1. Le 9 novembre 2018, la société Yto France a informé la direction régionale des entreprises, de la concurrence, de la consommation, du travail et de l’emploi (DIRRECTE) du Grand Est de l’ouverture de négociations dans le cadre d’un projet de licenciement collectif pour motif économique portant sur la suppression de 80 postes sur un effectif de 114 personnes. Le 31 janvier 2019, la société a déposé, pour homologation, un document unilatéral valant projet de plan de sauvegarde de l’emploi qui portait sur un nombre d’emplois supprimés ramené à 76. La directrice régionale des entreprises, de la concurrence, de la consommation, du travail et de l’emploi du Grand Est a refusé d’homologuer ce document unilatéral, au motif que la société ne lui avait pas transmis tous les éléments nécessaires. Les représentants du personnel ont souhaité reprendre les négociations. La société et les organisations syndicales représentatives, en l’espèce la Confédération générale du travail (CGT) et la Confédération française de l’encadrement – Confédération générale des cadres (CFE-CGC), ont signé, le 22 février 2019, un accord collectif valant plan de sauvegarde de l’emploi. Par une décision du 9 avril 2019 la directrice régionale des entreprises, de la concurrence, de la consommation, du travail et de l’emploi du Grand Est a validé cet accord collectif majoritaire. M. AB… et quarante autres salariés ont demandé au tribunal administratif de Châlons-en-Champagne d’annuler cette décision. Ils relèvent appel du jugement du 6 septembre 2019 par lequel le tribunal administratif a rejeté leurs demandes.

2. Aux termes de l’article L. 1233-61 du code du travail : « Dans les entreprises d’au moins cinquante salariés, lorsque le projet de licenciement concerne au moins dix salariés dans une même période de trente jours, l’employeur établit et met en oeuvre un plan de sauvegarde de l’emploi pour éviter les licenciements ou en limiter le nombre. / (…) ». Aux termes de l’article L. 1233-24-1 du même code, dans sa rédaction applicable en l’espèce : « Dans les entreprises de cinquante salariés et plus, un accord collectif peut déterminer le contenu du plan de sauvegarde de l’emploi mentionné aux articles L. 1233-61 à L. 1233-63 ainsi que les modalités de consultation du comité d’entreprise et de mise en oeuvre des licenciements. Cet accord est signé par une ou plusieurs organisations syndicales représentatives ayant recueilli au moins 50 % des suffrages exprimés en faveur d’organisations reconnues représentatives au premier tour des dernières élections des titulaires au comité d’entreprise ou de la délégation unique du personnel ou, à défaut, des délégués du personnel, quel que soit le nombre de votants. L’administration est informée sans délai de l’ouverture d’une négociation en vue de l’accord précité (…) ».

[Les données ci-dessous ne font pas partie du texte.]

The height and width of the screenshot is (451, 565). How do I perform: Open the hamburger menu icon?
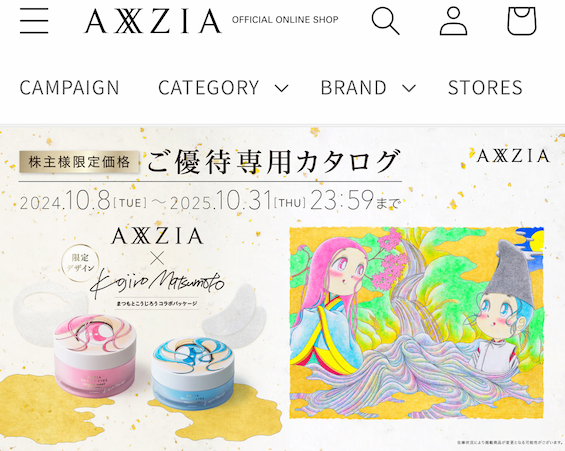pos(34,21)
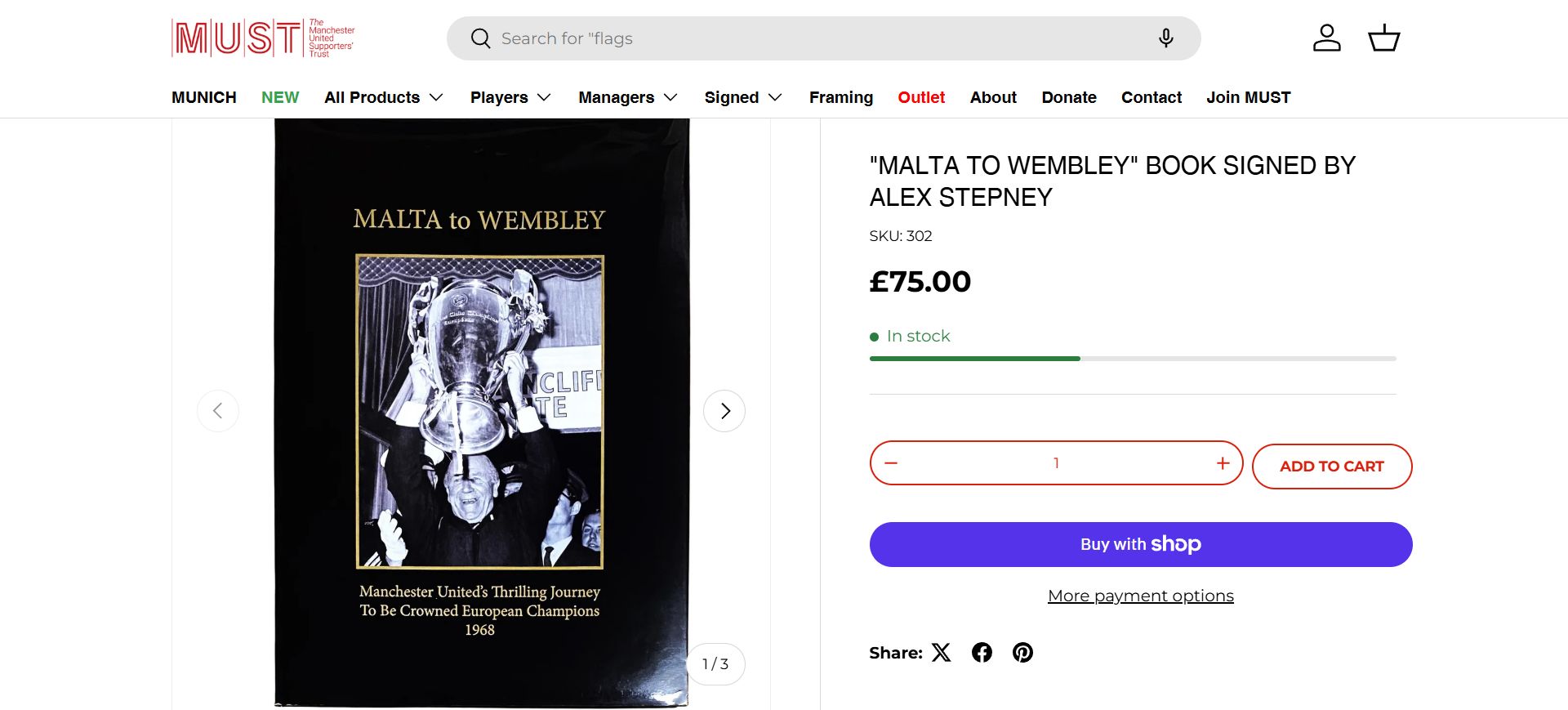The height and width of the screenshot is (710, 1568).
Task: Expand the Managers dropdown menu
Action: [628, 97]
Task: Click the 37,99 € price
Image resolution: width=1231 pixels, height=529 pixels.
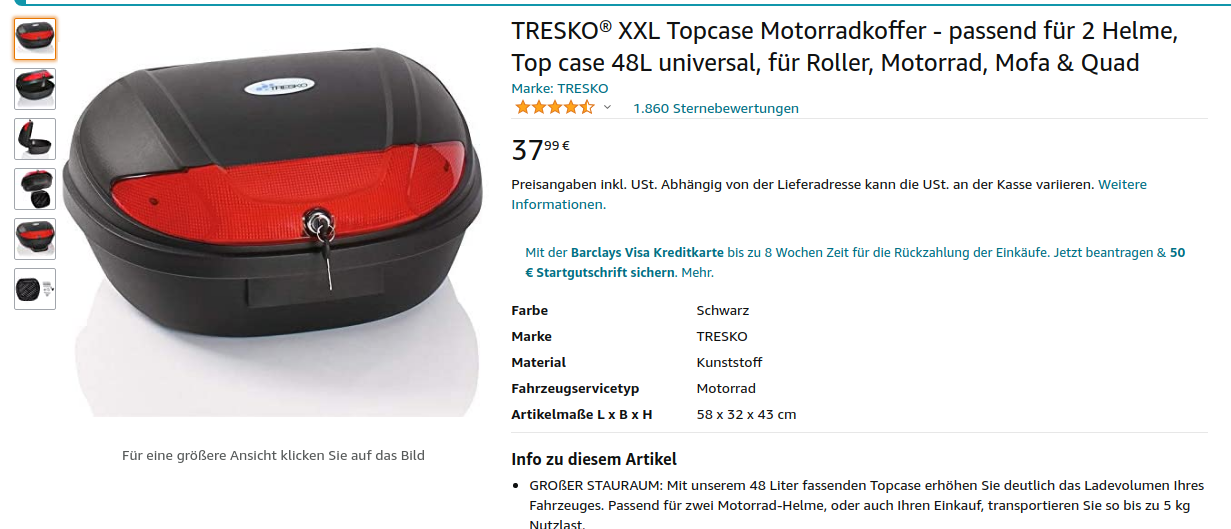Action: (541, 149)
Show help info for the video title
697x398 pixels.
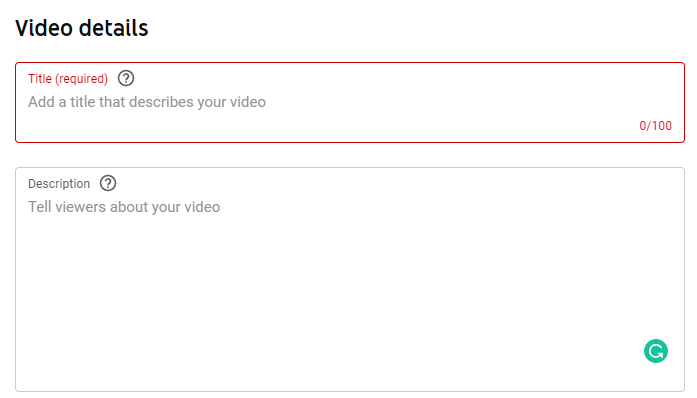[x=126, y=78]
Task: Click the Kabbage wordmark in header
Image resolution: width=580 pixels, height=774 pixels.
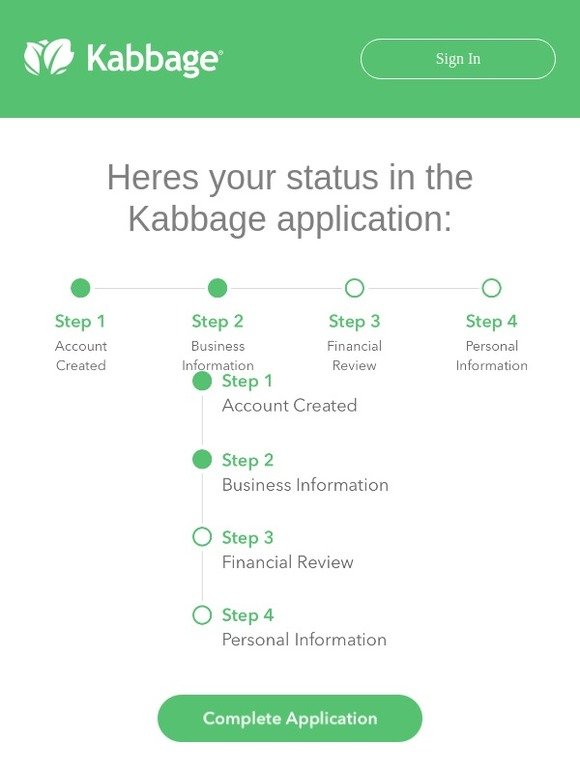Action: [155, 60]
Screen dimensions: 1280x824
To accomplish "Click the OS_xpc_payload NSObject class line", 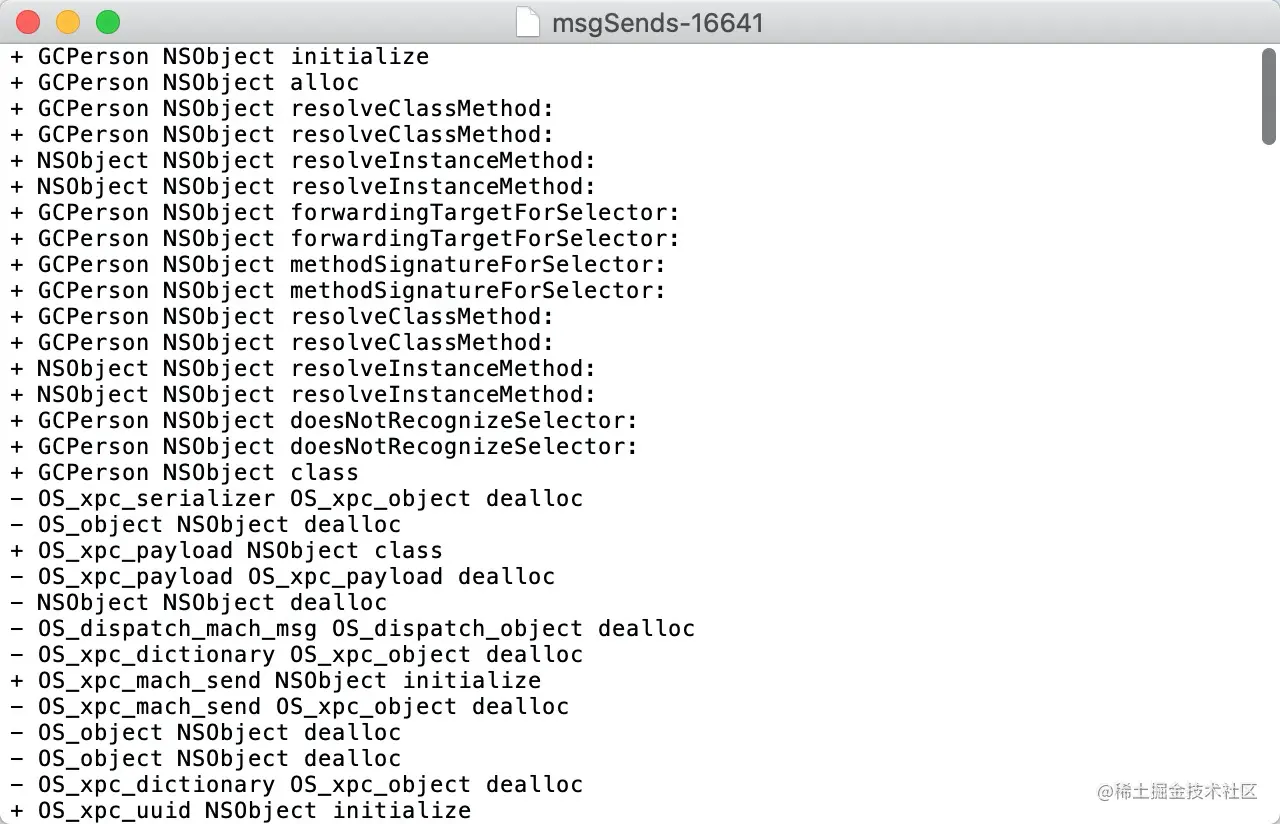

3. Aux termes de l’article L. 1233-57-1 du code du travail : « L’accord collectif majoritaire mentionné à l’article L. 1233-24-1 ou le document élaboré par l’employeur mentionné à l’article L. 1233-24-4 sont transmis à l’autorité administrative pour validation de l’accord ou homologation du document. ». Aux termes de l’article L. 1233-57-2 du même code : " L’autorité administrative valide l’accord collectif mentionné à l’article L. 1233-24-1 dès lors qu’elle s’est assurée de : / 1° Sa conformité aux articles L. 1233-24-1 à L. 1233-24-3 ; / 2° La régularité de la procédure d’information et de consultation du comité d’entreprise et, le cas échéant, du comité d’hygiène, de sécurité et des conditions de travail et de l’instance de coordination mentionnée à l’article L. 4616-1 ; / 3° La présence dans le plan de sauvegarde de l’emploi des mesures prévues aux articles L. 1233-61 et L. 1233-63 ; / 4° La mise en oeuvre effective, le cas échéant, des obligations prévues aux articles L. 1233-57-9 à L. 1233-57-16, L. 1233-57-19 et L. 1233-57-20 ".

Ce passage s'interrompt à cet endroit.